I never got the animosity directed at Kieran Tierney when he and Celtic both accepted terms for a move to Arsenal. He had four years left on his contract, therefore Celtic could easily have retained the player, if they were unhappy at the deal. For Kieran, it was a chance to earn several times his income and play with a top club in the world’s top league.
Before he left in 2019, shortly after his 22nd birthday, there were murmurings of niggling injuries. No one was entirely convinced of his fitness. The subsequent years have seen hernia, shoulder and knee injuries, the latter of which remains the most concerning and is likely to inhibit his future options. Without the knee issue, he would be well out of Celtic’s reach.
There is little doubt that he is the best left back we have had in at least 30 years. He can comfortably perform at Champions League level and would be a leader on and off the park. After four years in England, however, there is no value-added to uncover. Kieran will not appreciate or attract lucrative bids.
If Celtic signed the player, they would invest a significant portion of wage budget (and possibly transfer funds) on a player who is off project. My rule of thumb: big wages and big transfer fees should be for players who will appreciate in value, hopefully attracting record bids before their contracts expire – like Jota or Cameron Carter-Vickers. This is the most effective way to grow a club and improve the playing stock.

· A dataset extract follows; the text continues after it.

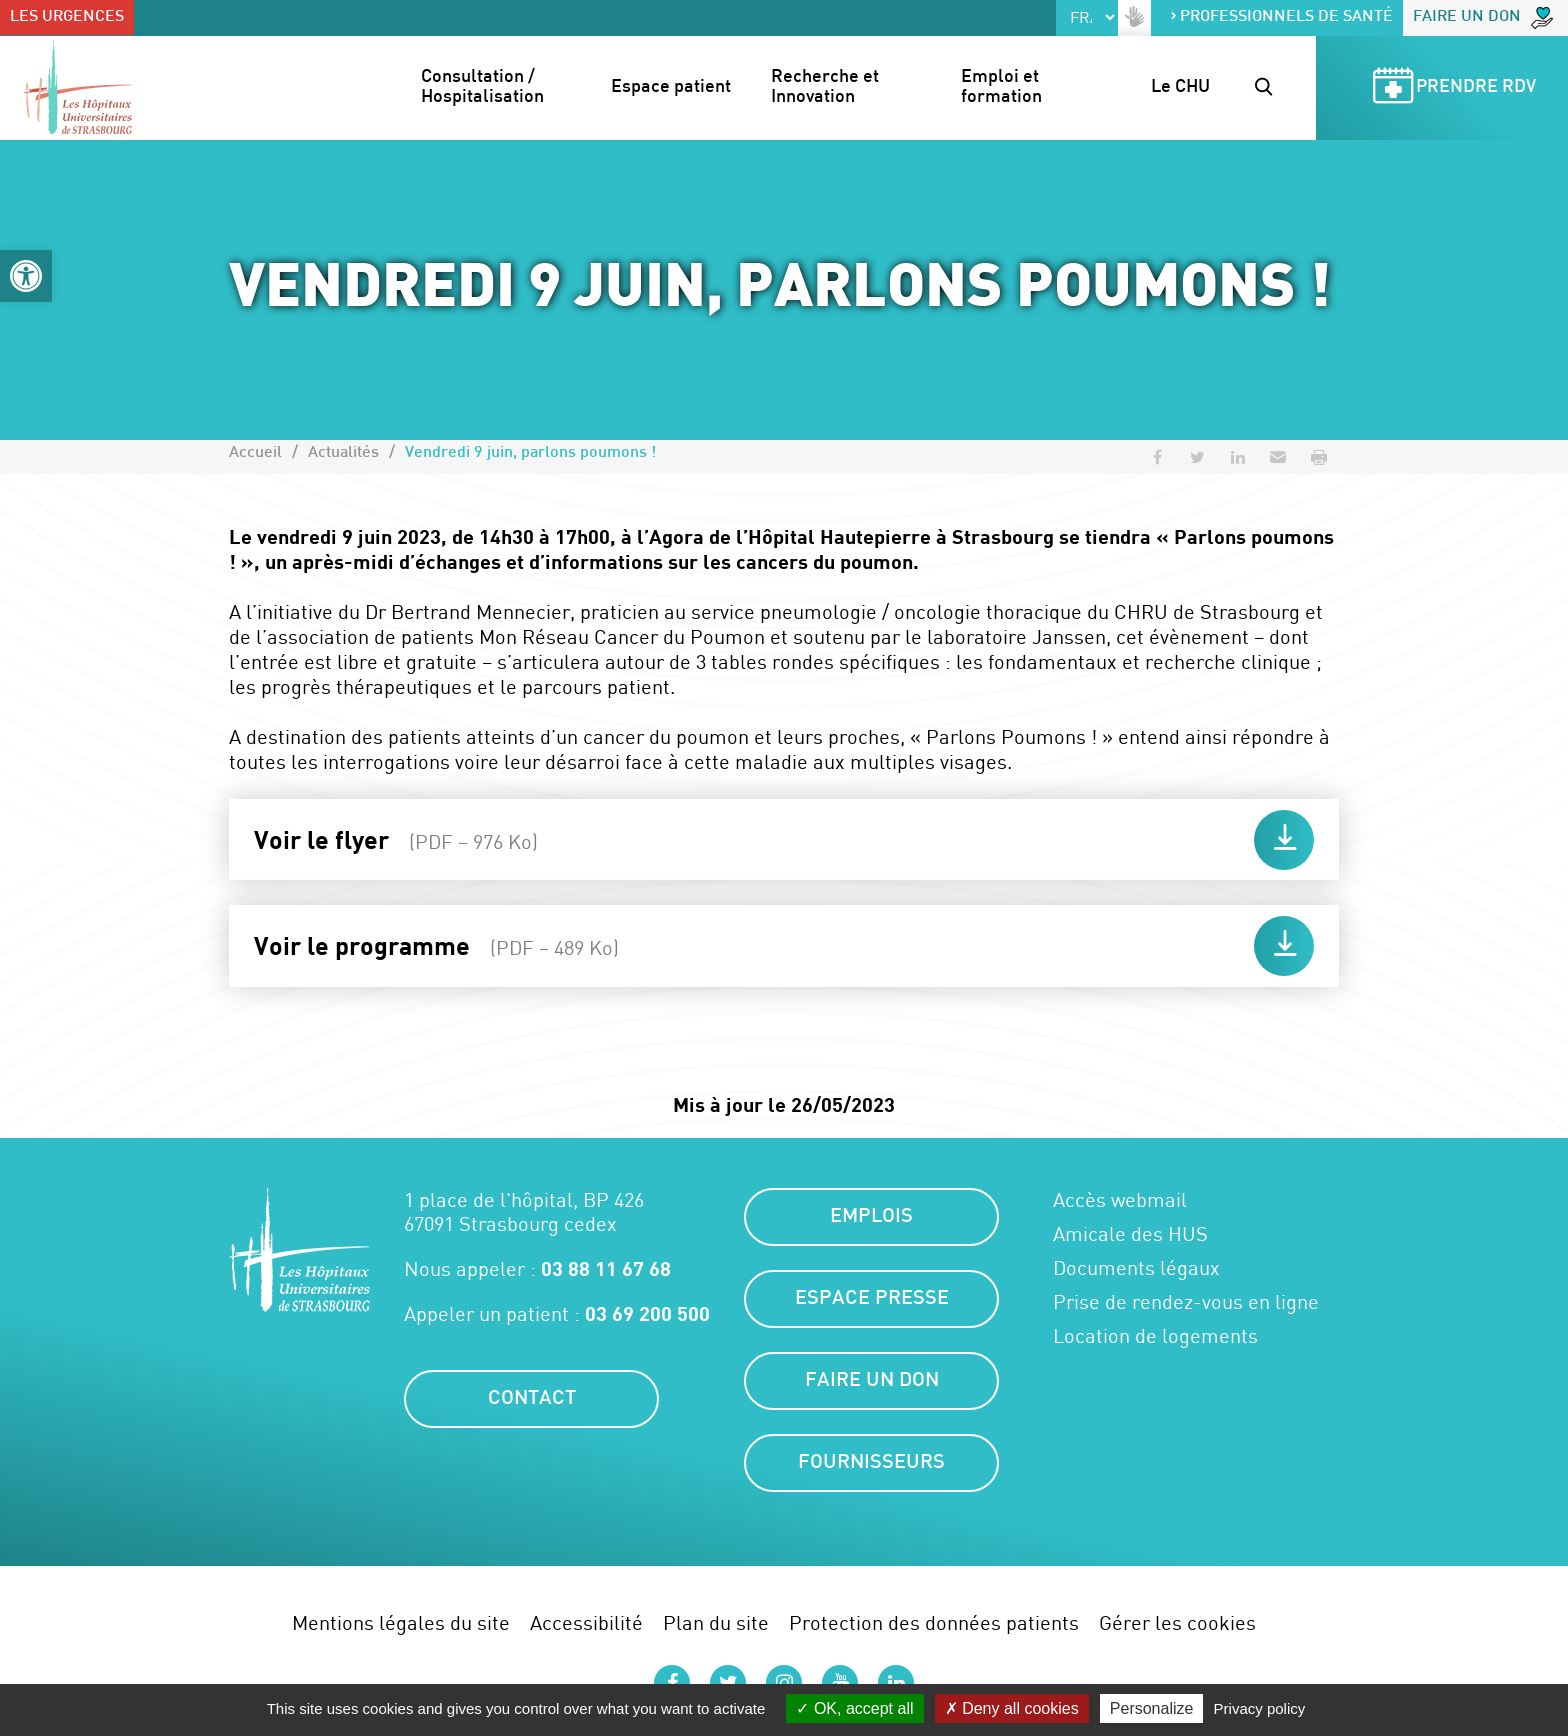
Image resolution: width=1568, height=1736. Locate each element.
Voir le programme (436, 945)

There is still scope to sign players off project, Joe Hart being a prime example. Two years ago, we had a huge need for a player of Joe’s calibre and there was no injury profile to worry about. Aaron Mooy too.
I know Brendan Rodgers considers Kieran Tierney a tier one player, and Brendan was elsewhere while Greg Taylor was doing his thing last season. He may be tempted to move for Kieran. If so, it could be an early test of how smooth the recruitment operation works under the new boss.